After a successful pilot that started in Florida last April, the IRS expanded the program to eight additional states in October 2012: Alabama, California, Georgia, New Jersey, New York, Oklahoma, Pennsylvania and Texas. These nine states represent a large percentage of the overall identity theft refund fraud seen by the IRS.
Like the pilot program, state and local law enforcement officials with evidence of identity theft involving fraudulently filed federal tax returns will receive permission from the identity theft victim by having them complete a special IRS disclosure form so the IRS can provide law enforcement with the fraudulently filed tax return. The IRS will assist law enforcement in locating taxpayers and soliciting their consent.
Federal law imposes restrictions on sharing of taxpayer information, including information that can be shared with state and local law enforcement. The new IRS program allows taxpayers the option to permit information to be shared with state and local law enforcement specifically to assist law enforcement officials with their efforts in pursuing identity thieves.
Law enforcement interested in working with the IRS should contact their local IRS Criminal Investigation field office.
This January, the IRS also conducted a coordinated and highly successful identity theft enforcement sweep. The coast-to-coast effort against identity theft suspects led to 734 enforcement actions in January, including 298 indictments, complaints and arrests. The effort comes on top of a growing identity theft effort that led to 2,400 other enforcement actions against identity thieves during fiscal year 2012.

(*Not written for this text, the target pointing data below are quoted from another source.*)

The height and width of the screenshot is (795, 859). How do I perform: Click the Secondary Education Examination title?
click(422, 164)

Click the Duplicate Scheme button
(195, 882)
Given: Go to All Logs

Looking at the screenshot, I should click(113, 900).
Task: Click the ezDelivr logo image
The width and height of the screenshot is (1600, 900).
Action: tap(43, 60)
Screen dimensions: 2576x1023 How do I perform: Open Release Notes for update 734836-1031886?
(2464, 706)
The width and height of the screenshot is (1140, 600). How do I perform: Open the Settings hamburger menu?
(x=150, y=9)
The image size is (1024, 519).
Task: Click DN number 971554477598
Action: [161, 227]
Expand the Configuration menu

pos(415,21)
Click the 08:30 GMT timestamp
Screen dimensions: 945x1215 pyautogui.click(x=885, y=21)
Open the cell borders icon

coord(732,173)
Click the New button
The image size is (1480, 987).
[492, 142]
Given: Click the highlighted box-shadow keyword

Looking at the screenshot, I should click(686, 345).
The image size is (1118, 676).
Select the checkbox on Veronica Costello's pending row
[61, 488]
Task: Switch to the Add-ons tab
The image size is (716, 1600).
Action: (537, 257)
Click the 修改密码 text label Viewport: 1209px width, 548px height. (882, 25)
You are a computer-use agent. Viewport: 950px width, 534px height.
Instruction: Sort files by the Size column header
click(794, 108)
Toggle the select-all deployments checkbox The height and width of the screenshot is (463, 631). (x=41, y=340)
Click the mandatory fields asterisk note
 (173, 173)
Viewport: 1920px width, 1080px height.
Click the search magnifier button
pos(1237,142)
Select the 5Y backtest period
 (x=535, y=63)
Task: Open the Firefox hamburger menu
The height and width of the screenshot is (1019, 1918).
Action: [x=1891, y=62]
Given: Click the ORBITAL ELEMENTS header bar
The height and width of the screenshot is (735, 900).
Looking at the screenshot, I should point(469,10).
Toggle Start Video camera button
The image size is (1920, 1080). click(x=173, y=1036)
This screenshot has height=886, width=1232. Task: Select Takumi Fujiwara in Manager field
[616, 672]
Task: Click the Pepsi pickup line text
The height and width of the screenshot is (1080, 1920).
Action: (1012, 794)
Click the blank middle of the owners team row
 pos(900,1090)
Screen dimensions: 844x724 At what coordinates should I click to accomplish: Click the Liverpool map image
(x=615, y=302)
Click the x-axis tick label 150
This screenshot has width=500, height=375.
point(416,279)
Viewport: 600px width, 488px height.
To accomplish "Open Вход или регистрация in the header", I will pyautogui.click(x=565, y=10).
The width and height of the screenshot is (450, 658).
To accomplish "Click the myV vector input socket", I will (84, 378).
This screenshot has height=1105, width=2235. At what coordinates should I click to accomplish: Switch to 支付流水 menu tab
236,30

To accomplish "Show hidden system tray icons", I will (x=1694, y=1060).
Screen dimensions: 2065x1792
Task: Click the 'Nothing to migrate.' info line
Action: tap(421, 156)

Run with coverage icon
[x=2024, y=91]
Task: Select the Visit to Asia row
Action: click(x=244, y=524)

“The IRS and its law enforcement partners at the federal, state and local level are going after the perpetrators of these crimes, and people are going to jail for a long time as a result,” Miller said.
The IRS has a comprehensive and aggressive identity theft strategy employing a three-pronged effort focusing on fraud prevention, early detection and victim assistance. Last year, the IRS prevented the issuance of more than $20 billion in fraudulent refunds compared to $14 billion the year before. IRS efforts stopped 5 million suspicious returns in 2012 up, from 3 million suspicious returns stopped in 2011.